_Exercise description:_ Gather up every line from the entries below that uses the word "item".
⁂
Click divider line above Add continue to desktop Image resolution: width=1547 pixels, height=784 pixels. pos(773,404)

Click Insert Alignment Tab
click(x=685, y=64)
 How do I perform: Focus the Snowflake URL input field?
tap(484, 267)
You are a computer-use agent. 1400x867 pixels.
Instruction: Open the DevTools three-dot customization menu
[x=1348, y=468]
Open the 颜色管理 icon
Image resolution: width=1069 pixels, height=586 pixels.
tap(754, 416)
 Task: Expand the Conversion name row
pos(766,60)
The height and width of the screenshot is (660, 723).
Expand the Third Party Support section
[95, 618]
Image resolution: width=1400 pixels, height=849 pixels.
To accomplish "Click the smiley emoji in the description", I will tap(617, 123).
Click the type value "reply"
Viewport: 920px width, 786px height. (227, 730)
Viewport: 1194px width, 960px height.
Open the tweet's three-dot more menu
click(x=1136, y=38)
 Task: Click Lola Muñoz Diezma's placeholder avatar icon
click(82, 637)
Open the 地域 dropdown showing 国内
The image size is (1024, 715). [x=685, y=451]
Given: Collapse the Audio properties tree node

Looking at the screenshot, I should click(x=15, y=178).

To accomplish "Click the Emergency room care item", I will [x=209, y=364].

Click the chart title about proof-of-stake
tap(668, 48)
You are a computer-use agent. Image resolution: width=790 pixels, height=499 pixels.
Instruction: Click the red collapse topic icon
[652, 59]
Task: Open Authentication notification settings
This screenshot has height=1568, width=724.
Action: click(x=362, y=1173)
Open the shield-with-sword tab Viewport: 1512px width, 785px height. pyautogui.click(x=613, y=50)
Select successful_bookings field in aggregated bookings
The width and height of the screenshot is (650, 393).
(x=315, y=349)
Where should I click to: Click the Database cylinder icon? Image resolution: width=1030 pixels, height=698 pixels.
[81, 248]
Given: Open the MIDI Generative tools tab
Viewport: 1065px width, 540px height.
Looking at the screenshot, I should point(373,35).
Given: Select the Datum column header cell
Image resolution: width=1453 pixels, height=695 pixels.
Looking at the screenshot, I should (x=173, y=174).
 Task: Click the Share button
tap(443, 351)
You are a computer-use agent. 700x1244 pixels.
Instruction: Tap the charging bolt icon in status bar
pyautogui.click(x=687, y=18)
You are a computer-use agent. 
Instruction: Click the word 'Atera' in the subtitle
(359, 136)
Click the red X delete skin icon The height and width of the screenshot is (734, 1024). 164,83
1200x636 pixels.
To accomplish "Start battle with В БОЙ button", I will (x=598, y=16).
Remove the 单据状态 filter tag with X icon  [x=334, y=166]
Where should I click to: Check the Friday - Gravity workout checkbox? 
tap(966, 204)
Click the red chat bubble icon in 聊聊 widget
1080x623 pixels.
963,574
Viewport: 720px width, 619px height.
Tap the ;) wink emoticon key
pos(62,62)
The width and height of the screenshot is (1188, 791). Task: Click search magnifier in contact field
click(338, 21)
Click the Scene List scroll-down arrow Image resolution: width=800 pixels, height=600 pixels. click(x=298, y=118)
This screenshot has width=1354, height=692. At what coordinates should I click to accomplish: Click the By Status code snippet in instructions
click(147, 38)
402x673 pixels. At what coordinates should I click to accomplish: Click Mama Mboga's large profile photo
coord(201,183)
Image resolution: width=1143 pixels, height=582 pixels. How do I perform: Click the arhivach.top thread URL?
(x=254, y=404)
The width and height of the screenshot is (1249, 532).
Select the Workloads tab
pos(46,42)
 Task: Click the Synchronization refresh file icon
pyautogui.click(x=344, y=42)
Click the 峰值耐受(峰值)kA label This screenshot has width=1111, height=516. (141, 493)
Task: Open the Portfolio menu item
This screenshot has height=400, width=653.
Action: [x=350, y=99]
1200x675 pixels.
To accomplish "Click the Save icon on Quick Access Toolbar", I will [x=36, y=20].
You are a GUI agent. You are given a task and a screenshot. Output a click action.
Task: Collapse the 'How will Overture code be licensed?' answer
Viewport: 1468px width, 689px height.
⁂
_Answer to the problem:_
To accomplish "Click the Emergency room care item", I will [x=209, y=364].
Task: Open the Portfolio menu item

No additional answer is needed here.